I have never considered myself a runner. Not when I started, or when I ran my first 10k race, or when I finished my first half marathon last year. Only today – caked in mud, dripping with rain, nose running after a week with a horrendous cold, in the line at Tesco with my Graze Protein Bite – I thought: yes, running is a thing I do. I’m a runner. I like this.

The nap after lunch, though, was the best of all.

*My post-run snack for the past weeks has been a banana, cut in slices; a spoonful of peanut butter; and frozen raspberries. Microwaved for 40 seconds. Not good for Instagram, but great for your tastebuds.

The week in words #13


I had so many plans for the Easter weekend, and then I got a headache. And a cold. All the stress of March seems to have caught up with me, in the form of a bad back, a stiff neck and aching jaw and head where I grind my teeth at night. It's not easy to be productive when your body is throwing a tantrum. Let's cross all fingers that the coming weeks will get better.

For April, my personal focus is running. I have a half marathon coming up at the end of the month, and I need to be in shape for that. So April is for eating and running. And, hopefully, some more creative work. I've been reading some pretty awesome books I'd like to have deeper thoughts about.

Speaking of deeper thoughts – I am, once again, trying to disentangle myself from my phone. This time I'm following a plan (more on that next week, when it's over), and yesterday I spent the entire day without screens. No phone, no laptop. I went outside, I watched other people on their phones, and I walked. I got lost. I had to deal with some strange memories that decided to attack me when I stood, vulnerable without a screen to look at, in the line to the loos in the British Museum. It was an interesting day.

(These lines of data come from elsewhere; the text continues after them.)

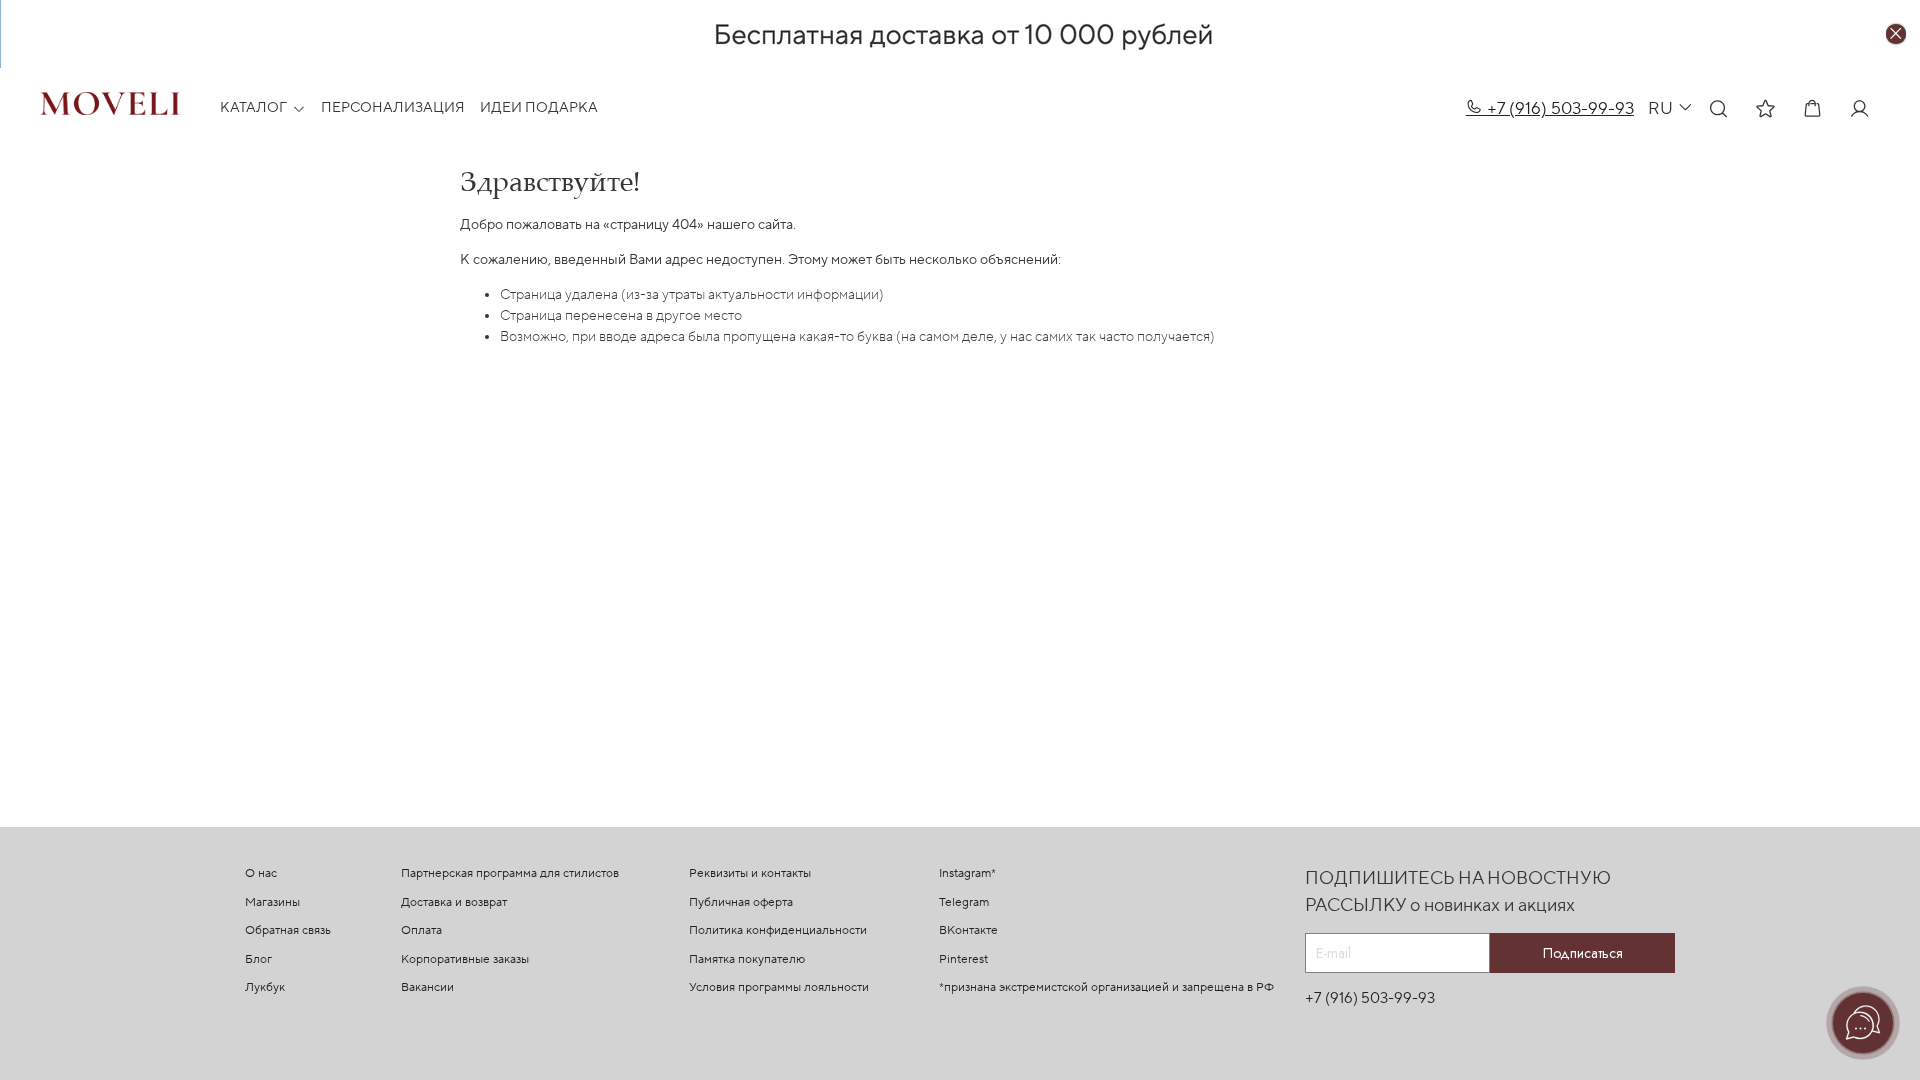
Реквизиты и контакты (750, 873)
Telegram (964, 902)
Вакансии (427, 987)
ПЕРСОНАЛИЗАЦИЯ (393, 108)
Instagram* (967, 873)
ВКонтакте (968, 930)
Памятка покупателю (747, 959)
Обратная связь (288, 930)
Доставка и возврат (454, 902)
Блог (258, 959)
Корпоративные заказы (465, 959)
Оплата (421, 930)
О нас (261, 873)
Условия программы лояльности (779, 987)
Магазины (272, 902)
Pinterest (963, 959)
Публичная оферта (741, 902)
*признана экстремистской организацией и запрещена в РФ (1106, 987)
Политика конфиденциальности (778, 930)
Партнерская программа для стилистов (510, 873)
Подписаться (1583, 953)
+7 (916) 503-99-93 (1558, 108)
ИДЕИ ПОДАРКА (539, 108)
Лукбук (265, 987)
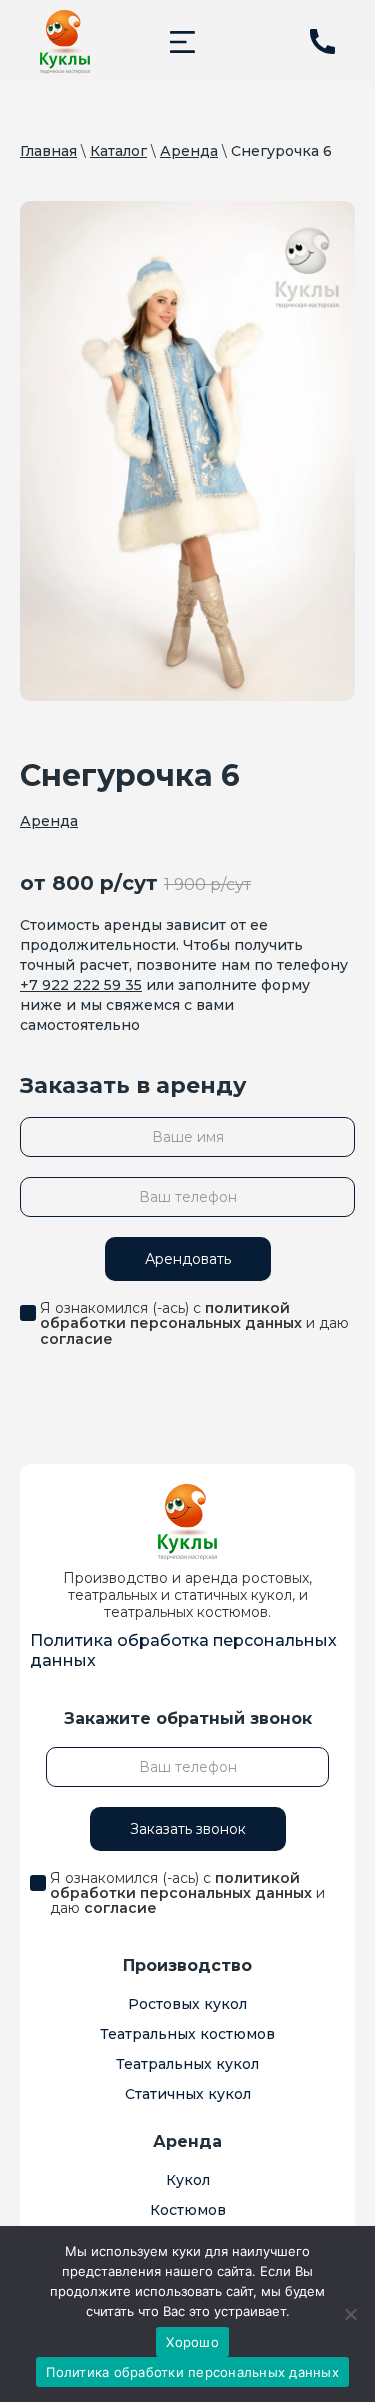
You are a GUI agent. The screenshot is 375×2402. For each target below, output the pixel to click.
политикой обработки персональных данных (171, 1315)
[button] (182, 41)
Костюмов (188, 2210)
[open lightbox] (187, 451)
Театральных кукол (187, 2064)
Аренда (189, 151)
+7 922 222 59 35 (81, 985)
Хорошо (192, 2342)
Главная (48, 151)
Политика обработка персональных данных (183, 1650)
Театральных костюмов (187, 2034)
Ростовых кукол (187, 2004)
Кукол (188, 2180)
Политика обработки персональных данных (192, 2372)
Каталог (118, 151)
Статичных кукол (188, 2094)
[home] (65, 42)
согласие (76, 1339)
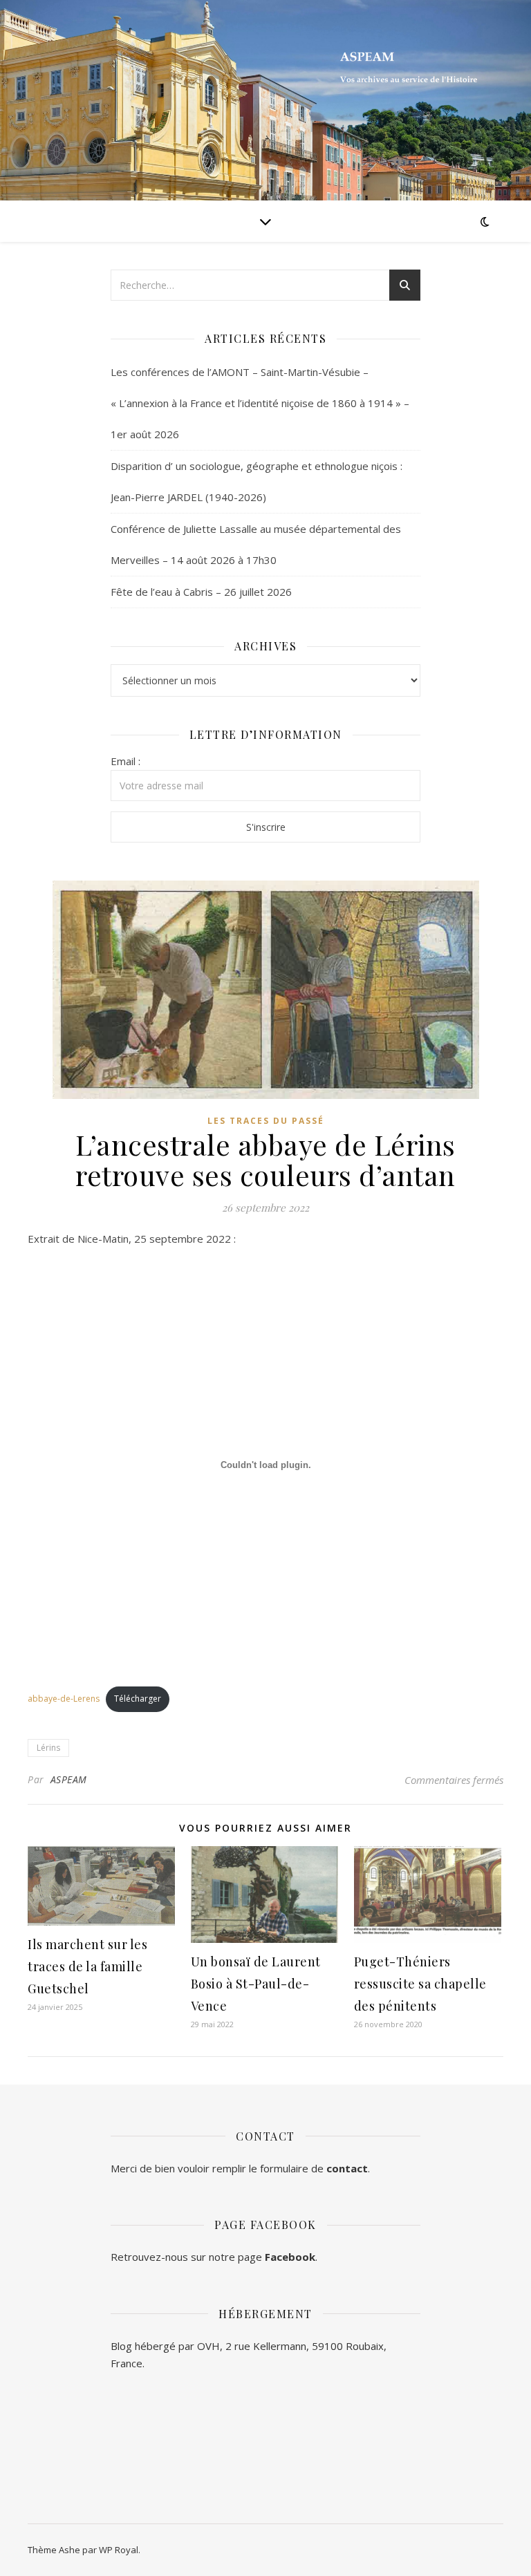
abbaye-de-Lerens (64, 1698)
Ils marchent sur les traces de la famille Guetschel (87, 1966)
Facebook (290, 2257)
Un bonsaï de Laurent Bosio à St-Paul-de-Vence (256, 1983)
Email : (125, 761)
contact (347, 2168)
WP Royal (118, 2550)
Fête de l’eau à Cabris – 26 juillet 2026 (201, 592)
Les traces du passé (265, 1121)
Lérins (48, 1748)
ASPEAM (68, 1779)
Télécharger (137, 1698)
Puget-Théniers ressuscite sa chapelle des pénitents (420, 1983)
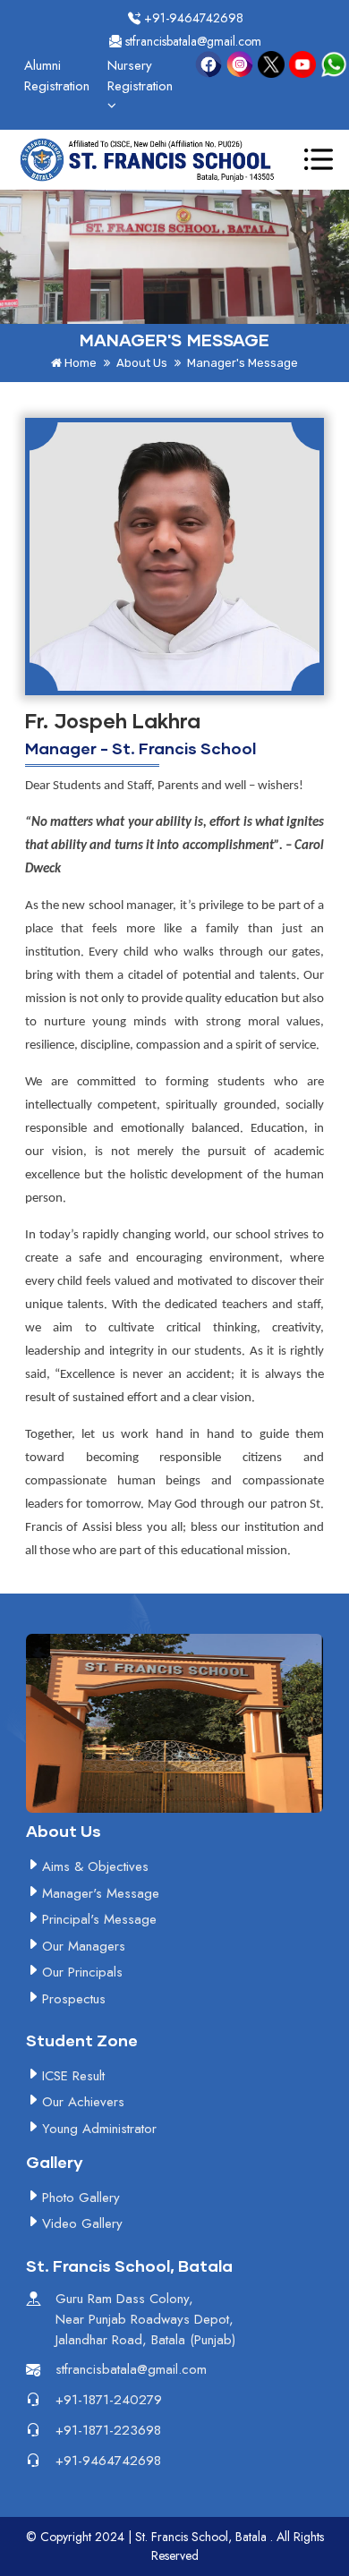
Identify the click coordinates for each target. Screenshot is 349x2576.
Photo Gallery (81, 2197)
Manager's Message (100, 1893)
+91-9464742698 (191, 18)
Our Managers (83, 1946)
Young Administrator (99, 2128)
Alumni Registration (56, 75)
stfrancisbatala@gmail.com (191, 41)
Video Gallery (82, 2223)
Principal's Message (99, 1919)
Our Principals (82, 1972)
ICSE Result (73, 2076)
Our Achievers (83, 2102)
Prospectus (74, 1999)
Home (79, 363)
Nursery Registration (140, 75)
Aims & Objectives (95, 1866)
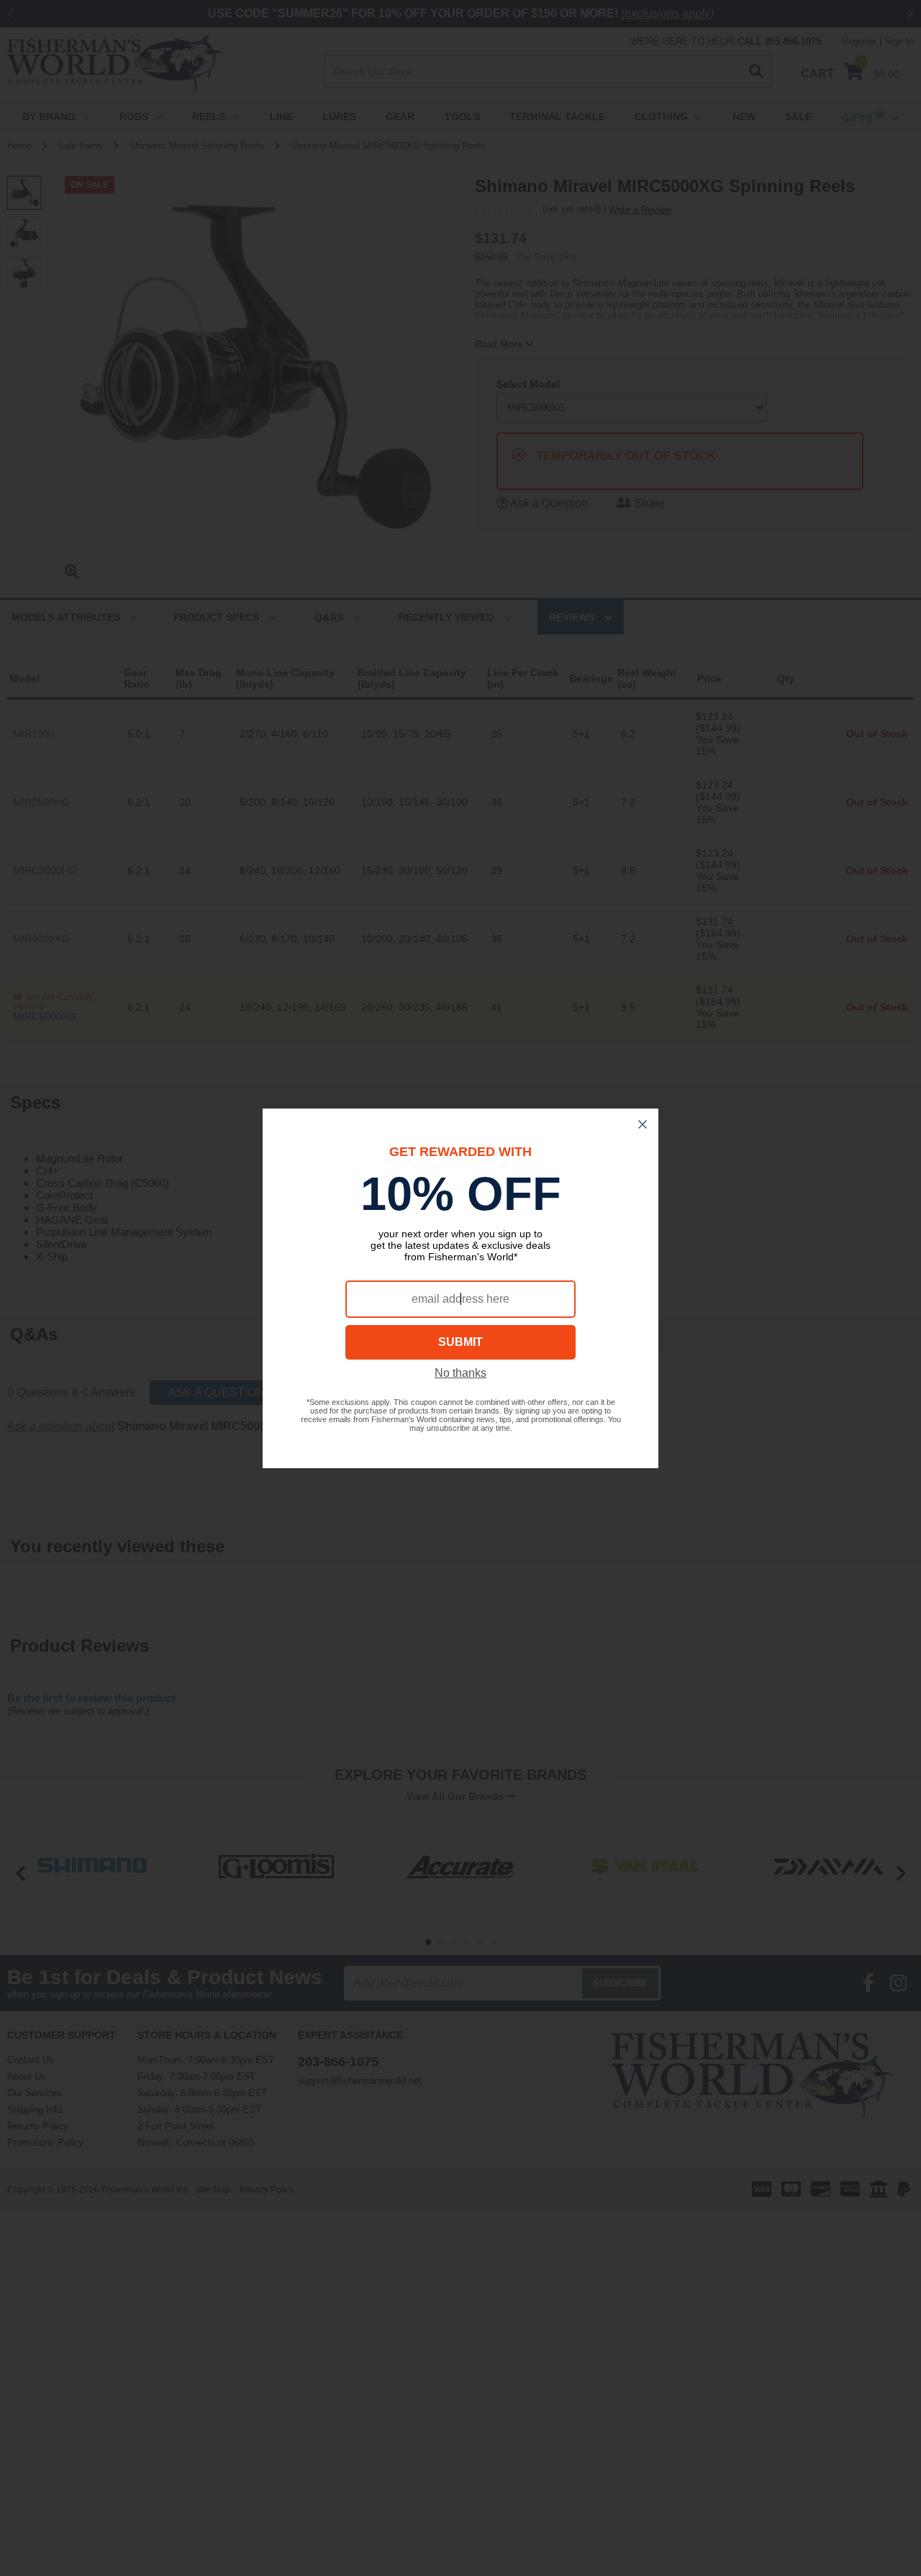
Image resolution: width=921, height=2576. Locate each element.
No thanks (460, 1373)
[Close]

But oh my god, did I read pages. And I wrote pages. And in the evening, I did use my phone: to listen to music.

I haven't properly listened to music in such a long time. I forgot how, when I lived alone, I could spend hours dancing through my flat. I forgot the feeling of having the window open at night, looking out into the darkness while listening to an epic orchestra piece. (Music always sounds best in the dark. It has more space then.)

Music is always first to go when I prioritise. (Of the many things I'd love to do but don't have time for, dance and playing the piano are my biggest regrets.) It's so easy to just put on a random Spotify playlist for 'concentration' to have in the background at work. And then, as soon as priorities shift, say, while walking, what goes into our ears needs to be more productive: audiobooks and podcasts, to educate and inspire us. Surely I'm not the only one who feels this pressure to always have their mind on something 'improving'?

I used to have a folder on my MP3 player named 'instrumentals' that I'd listen to on my way home from school. It was about an hour of epic orchestral and electronic pieces whose structures I knew by heart. I could walk to their rhythm, fast, carried by the sound.

Someone once asked me, 'If you don't drink, where do you get your fix?' The answer has always been music. I've made it through many brain crises thanks to the maximum volume setting. And still. I haven't properly listened in months.